Sunday, January 10, 2010

Complaining with authority

Over the holidays, the topic of writing letters of complaint came up a couple of times. In fact, I told a friend who had to write such a letter that we should start a business writing effective complaints.

Another friend noted that in many cases, the act of letter-writing can be cathartic, so offering a service such as the one I half-jokingly suggested may remove the therapeutic impact writing an angry letter can have. Which is a good point. However, catharsis often comes with writing a letter in anger - in other words, it's a way to let off steam. While it can be good for the spirit of the writer, the result is usually a letter that needs to be destroyed. If sent, it could do unintended harm to the writer him or herself.

So, is there a way to write a complaint so that it unleashes the anger in a witty, effective manner? Absolutely. I was faced with such a task last year during an ongoing pissing match with a neighbour. After months of hearing her pound on the floors and walls, she thoughtfully left the passive-aggressive letter you'll see above at our door.

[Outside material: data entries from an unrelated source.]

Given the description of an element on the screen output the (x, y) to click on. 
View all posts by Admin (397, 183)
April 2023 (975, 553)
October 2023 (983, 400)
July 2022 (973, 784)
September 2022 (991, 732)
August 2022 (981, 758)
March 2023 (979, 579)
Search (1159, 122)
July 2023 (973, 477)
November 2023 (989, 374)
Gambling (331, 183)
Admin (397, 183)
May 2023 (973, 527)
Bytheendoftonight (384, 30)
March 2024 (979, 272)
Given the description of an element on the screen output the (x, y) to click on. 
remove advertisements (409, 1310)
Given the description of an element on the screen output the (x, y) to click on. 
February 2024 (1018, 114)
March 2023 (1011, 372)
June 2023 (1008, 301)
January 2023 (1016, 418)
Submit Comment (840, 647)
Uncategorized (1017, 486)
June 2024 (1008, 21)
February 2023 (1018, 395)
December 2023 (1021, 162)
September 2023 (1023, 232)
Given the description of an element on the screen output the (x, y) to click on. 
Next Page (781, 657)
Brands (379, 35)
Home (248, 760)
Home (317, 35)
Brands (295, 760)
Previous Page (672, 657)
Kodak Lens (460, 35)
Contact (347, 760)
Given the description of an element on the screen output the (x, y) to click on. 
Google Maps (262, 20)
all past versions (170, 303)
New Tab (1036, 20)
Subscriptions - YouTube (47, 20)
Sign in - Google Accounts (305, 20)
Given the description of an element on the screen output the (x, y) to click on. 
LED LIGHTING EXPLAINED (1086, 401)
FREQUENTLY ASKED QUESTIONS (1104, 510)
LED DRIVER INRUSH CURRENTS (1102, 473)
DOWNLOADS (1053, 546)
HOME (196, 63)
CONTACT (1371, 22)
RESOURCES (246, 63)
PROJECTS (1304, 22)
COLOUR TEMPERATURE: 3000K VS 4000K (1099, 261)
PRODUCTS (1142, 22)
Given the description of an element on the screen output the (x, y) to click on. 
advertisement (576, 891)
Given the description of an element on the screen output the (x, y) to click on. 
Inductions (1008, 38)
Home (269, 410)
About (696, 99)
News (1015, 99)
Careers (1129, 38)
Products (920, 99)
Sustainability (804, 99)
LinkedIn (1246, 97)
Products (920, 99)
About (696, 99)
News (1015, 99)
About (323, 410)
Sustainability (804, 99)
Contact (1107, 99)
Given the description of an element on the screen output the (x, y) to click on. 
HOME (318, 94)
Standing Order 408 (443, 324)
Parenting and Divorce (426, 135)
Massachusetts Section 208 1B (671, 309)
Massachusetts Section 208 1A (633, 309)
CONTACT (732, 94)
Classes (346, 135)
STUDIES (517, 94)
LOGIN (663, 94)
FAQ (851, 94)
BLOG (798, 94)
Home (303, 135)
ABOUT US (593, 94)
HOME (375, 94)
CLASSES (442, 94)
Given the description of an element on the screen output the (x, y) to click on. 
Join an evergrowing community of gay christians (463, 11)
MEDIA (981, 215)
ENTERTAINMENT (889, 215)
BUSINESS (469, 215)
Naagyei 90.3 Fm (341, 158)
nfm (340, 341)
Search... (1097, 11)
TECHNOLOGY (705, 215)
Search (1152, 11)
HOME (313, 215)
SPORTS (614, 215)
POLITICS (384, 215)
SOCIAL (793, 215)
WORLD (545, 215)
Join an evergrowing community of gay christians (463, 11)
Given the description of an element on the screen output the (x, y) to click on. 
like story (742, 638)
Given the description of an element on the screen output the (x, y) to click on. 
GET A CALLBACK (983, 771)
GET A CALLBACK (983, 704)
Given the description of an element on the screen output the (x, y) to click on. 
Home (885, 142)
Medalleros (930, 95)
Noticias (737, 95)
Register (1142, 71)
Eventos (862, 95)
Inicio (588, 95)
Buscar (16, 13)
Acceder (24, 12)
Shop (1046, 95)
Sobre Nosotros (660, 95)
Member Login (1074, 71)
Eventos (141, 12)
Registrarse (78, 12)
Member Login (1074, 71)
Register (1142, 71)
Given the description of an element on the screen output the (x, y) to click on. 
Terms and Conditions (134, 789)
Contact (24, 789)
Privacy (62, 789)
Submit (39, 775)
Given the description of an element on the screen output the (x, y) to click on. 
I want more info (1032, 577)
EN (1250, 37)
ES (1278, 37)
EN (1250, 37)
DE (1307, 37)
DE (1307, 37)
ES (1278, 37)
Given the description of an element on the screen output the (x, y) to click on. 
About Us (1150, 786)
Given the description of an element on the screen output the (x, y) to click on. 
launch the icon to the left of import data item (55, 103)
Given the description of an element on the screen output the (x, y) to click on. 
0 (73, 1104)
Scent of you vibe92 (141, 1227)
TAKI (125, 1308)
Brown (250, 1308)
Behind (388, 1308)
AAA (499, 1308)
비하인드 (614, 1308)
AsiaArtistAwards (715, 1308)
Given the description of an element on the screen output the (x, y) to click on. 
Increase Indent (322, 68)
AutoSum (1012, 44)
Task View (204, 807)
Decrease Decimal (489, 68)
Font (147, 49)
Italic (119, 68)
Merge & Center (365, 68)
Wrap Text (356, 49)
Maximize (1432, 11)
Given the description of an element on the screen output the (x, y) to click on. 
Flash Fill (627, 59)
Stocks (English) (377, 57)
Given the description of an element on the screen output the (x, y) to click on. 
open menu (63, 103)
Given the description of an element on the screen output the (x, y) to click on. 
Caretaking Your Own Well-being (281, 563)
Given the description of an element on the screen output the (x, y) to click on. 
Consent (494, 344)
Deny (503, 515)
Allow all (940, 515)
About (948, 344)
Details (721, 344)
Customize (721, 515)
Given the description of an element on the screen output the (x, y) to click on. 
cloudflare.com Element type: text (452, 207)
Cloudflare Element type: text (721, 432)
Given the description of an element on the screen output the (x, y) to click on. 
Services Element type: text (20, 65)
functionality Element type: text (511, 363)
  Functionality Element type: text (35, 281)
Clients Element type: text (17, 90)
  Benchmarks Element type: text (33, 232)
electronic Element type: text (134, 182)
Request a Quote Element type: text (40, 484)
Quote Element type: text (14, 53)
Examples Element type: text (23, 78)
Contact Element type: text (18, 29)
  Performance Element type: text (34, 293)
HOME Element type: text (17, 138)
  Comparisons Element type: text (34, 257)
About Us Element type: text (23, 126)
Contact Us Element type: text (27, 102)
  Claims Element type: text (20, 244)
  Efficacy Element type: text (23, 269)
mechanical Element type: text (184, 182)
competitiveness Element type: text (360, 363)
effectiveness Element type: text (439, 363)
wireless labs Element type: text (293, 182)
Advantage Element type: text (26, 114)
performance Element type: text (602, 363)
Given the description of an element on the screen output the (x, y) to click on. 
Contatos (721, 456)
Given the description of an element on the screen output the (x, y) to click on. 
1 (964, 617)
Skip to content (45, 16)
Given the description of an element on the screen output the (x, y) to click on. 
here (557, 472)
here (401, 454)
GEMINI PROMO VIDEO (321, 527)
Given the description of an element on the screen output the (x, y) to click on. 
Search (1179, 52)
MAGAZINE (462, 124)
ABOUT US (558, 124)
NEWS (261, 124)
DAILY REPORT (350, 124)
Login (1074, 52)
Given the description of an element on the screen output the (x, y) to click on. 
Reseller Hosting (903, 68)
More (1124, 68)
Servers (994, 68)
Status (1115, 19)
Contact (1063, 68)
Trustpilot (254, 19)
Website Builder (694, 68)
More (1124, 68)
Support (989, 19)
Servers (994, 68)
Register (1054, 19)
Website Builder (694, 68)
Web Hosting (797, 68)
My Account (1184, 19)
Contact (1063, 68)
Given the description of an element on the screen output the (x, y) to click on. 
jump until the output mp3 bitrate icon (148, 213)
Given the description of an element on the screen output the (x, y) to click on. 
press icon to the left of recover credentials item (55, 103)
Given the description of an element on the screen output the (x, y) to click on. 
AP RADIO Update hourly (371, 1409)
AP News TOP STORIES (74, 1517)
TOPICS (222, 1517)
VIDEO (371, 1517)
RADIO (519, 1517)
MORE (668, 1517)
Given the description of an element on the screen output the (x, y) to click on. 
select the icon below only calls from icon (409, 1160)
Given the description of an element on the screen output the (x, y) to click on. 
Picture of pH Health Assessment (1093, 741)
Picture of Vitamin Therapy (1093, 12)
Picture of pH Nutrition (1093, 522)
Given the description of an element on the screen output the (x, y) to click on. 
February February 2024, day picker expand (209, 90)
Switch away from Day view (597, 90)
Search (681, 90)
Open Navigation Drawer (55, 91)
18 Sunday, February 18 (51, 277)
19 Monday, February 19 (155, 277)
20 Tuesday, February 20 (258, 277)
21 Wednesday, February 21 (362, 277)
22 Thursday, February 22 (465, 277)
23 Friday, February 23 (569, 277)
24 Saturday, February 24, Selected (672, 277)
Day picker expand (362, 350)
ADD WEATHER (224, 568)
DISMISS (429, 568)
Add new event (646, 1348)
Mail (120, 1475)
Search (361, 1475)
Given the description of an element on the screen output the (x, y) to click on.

Though addressed to my husband, it was really a rant against my entire family. I've posted it here to give you an example of what not to do. And for your amusement.

When I read her diatribe and noted the many factual errors she made, Bugs Bunny's oft-used phrase, "This means war," sprung to mind. And in addition to making mistakes in her note, she gave me the ammunition needed to write the letter of all letters to my building manager.

As I put together my own letter (I'll simply include excerpts here for the sake of brevity), I kept a few points in mind.

Don't rant
I had already done my fair share of ranting with my friends after receiving the note. As fun as ranting can be, I knew that in order to get anywhere with my complaint to my building manager and see results, I had to keep my rage in check. The last thing I needed was for my landlord to see me as the aggressor and worse, a threat to other tenants. So instead of saying, "This bitch is crazy!" I simply stated, "We are being harassed continuously to the point that we feel we are unable to enjoy our space without anxiety."

Get your facts straight
Like I said, the battle with our neighbour had been going on for quite some time. I had previously written to our building manager, so I cited those letters. Also, the night she left her note at our doorstep, we happened to have friends over, including a lawyer and editor, both who were very familiar with landlord/tenant laws in our area. They suggested I look up the laws and cite them accordingly. In turn, the building manager cited the facts I included in my complaint in her own letter to our neighbour as follows: 28(b) states that tenants are to have “freedom from unreasonable disturbance”
47(1)(i) states that if a tenant has “significantly interfered with or unreasonably disturbed another occupant” that they may have his or her tenancy terminated.

I took the opportunity to also correct the incorrect statement that children aren't allowed in our building and remind our manager of our history in the building: X made several inaccurate points in her letter, the most offensive being that it is illegal for us to live here with our son. Nowhere in our lease does it state that children are not allowed in the building. In fact, it is illegal to bar someone from living in a building based on their having children unless it is a building for seniors only. When I was pregnant, we advised you of our situation. Clearly, if you had concerns with our having a child here, you would have told us.

Anticipate the rebuttal
I knew the rebuttal from my neighbour would be that the noise we made in our home was excessive. So before writing my letter, I confirmed with friends that if needed, they would write their own letters supporting my version of events. Know what the likely argument against your own will be and include points to refute it in advance.

Doing the above, I got what I wanted. The neighbour was sent a notice to cease harassing my family as she was in violation of her lease. In other words, quit it or you'll be looking for a new home. She's been sweet as pie since then. I still can't stand her, but hey, the stomping and nasty notes have stopped.


  1. I didn't realize that you'd finally driven a stake through Stampy's black heart. Bravo.

  2. Figuratively speaking, anyway. And damn, it WAS therapeutic!

  3. Ahh stampy. I should tell my tenants it's illegal to have children in their suite HA!